» EXERCICE ÉCRIT A
Recopiez à l'identique les entrées, depuis le début des entrées jusqu'à la ligne contenant « Looking at the screenshot, I should coord(1126,464). », ces deux bornes comprises.

Voiture autonome : révolution en route ?
Véritable robot roulant, le véhicule du futur bouleversera la mobilité des hommes et des marchandises, la sécurité routière et l’espace urbain. Il permettra de désengorger les villes et de réduire la pollution, si toutefois il est électrique et, surtout, partagé.
Enquête de Barbara Vignaux - Publié le , mis à jour le
Plusieurs constructeurs automobiles font le pari de l’irruption dans les prochaines années d’une innovation technologique majeure appelée à transformer radicalement la mobilité des humains et des marchandises. Annoncée par les dispositifs d’assistance à la conduite apparus il y a trente ans, la révolution de la voiture autonome est, de fait, déjà engagée. Mais elle sera sans doute beaucoup plus progressive que les déclarations triomphales des constructeurs ne le laissent parfois supposer : un long chemin sépare le véhicule actuel du futur robot roulant connecté 100 % électrique. À terme, toutefois, cette seconde révolution des transports – après le passage de l’hippo- à l’automobile – bouleversera la société dans bien des domaines : sécurité routière, espaces urbains, pollution de l’air et notre relation même à la mobilité et au transport… Passage en revue des études en cours et des arguments avancés par partisans et détracteurs.
Les États-Unis pionniers
C’est aux États-Unis qu’a été parcourue la plus longue distance en roulage autonome à ce jour : plus de 8 millions de kilomètres rien que pour Waymo, la filiale auto de Google, pionnière en la matière. Parmi les initiatives les plus audacieuses, la possibilité offerte aux clients d’Uber d’utiliser un véhicule autonome à Pittsburgh, en Pennsylvanie (suspendue après l’accident fatal de Tempe, en mars 2018). Cet État américain est apprécié des expérimentateurs, car la réglementation n’oblige pas à tenir le volant pour conduire (la présence d’un conducteur derrière le volant est en revanche obligatoire). Mais les expériences se multiplient aussi aux Pays-Bas, en Allemagne, au Japon, au Royaume-Uni et à Singapour.
De l’automobile au robot roulant
Hippo-, auto- et bientôt cerveau-mobile : le véhicule autonome se trouve au cœur de la seconde grande révolution des transports.

» EXERCICE ÉCRIT B
Réécrivez de manière plus concise le paragraphe du texte sur la voiture autonome qui commence par « C'est aux États-Unis qu'a été parcourue », en conservant ses faits essentiels.

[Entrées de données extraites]

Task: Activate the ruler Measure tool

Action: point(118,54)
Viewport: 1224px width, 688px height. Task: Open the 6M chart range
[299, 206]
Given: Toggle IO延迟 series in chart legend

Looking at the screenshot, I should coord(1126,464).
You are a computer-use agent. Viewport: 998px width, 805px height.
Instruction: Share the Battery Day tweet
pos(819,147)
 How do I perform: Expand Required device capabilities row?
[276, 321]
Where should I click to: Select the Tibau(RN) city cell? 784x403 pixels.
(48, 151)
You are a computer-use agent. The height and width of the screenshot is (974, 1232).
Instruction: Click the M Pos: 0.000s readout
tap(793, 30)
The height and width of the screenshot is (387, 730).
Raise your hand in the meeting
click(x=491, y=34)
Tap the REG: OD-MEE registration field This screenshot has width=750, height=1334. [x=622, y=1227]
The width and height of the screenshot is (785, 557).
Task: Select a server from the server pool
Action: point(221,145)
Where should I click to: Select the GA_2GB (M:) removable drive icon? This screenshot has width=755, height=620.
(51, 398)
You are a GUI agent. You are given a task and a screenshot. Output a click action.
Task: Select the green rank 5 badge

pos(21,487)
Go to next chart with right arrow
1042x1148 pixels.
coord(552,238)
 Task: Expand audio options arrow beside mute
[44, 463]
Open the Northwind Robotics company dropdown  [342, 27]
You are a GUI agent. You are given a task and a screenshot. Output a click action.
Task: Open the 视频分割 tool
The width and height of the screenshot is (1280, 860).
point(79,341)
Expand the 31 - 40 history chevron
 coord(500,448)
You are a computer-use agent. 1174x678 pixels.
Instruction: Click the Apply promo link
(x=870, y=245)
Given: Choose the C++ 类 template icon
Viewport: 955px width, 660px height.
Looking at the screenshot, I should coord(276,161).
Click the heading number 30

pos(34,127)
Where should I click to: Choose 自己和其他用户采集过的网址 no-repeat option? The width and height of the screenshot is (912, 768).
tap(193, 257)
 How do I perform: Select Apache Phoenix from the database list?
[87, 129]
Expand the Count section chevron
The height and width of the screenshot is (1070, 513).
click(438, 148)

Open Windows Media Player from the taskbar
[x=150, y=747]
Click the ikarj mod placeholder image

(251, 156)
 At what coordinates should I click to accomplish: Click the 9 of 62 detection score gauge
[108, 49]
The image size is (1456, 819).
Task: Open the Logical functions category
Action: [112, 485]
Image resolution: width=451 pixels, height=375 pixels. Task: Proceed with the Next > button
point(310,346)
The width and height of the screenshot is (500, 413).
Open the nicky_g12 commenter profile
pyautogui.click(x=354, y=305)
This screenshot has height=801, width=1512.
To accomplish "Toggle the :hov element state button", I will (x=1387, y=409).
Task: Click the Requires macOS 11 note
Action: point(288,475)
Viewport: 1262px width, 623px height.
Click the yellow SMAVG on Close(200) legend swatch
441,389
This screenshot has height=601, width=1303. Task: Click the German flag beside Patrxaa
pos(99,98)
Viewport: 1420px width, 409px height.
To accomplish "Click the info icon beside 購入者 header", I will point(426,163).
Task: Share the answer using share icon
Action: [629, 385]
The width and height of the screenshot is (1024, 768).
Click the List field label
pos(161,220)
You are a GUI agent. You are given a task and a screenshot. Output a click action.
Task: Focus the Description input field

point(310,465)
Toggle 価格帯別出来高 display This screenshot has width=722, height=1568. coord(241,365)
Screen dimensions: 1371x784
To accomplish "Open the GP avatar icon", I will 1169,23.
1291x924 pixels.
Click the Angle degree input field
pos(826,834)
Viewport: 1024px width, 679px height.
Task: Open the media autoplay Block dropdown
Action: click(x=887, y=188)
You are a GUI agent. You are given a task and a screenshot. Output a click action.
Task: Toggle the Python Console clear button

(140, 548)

» CORRIGÉ DE L'EXERCICE A
Task: Activate the ruler Measure tool

Action: point(118,54)
Viewport: 1224px width, 688px height. Task: Open the 6M chart range
[299, 206]
Given: Toggle IO延迟 series in chart legend

Looking at the screenshot, I should coord(1126,464).

» CORRIGÉ DE L'EXERCICE B
Les États-Unis détiennent le record de distance parcourue en roulage autonome, avec plus de 8 millions de kilomètres pour la seule Waymo, filiale automobile de Google. À Pittsburgh, en Pennsylvanie, les clients d'Uber ont pu utiliser un véhicule autonome. Cette possibilité a été suspendue après l'accident mortel de Tempe, en mars 2018. La Pennsylvanie attire les expérimentateurs : il n'y est pas obligatoire de tenir le volant, mais un conducteur doit être présent derrière celui-ci. Des expériences se multiplient aussi aux Pays-Bas, en Allemagne, au Japon, au Royaume-Uni et à Singapour.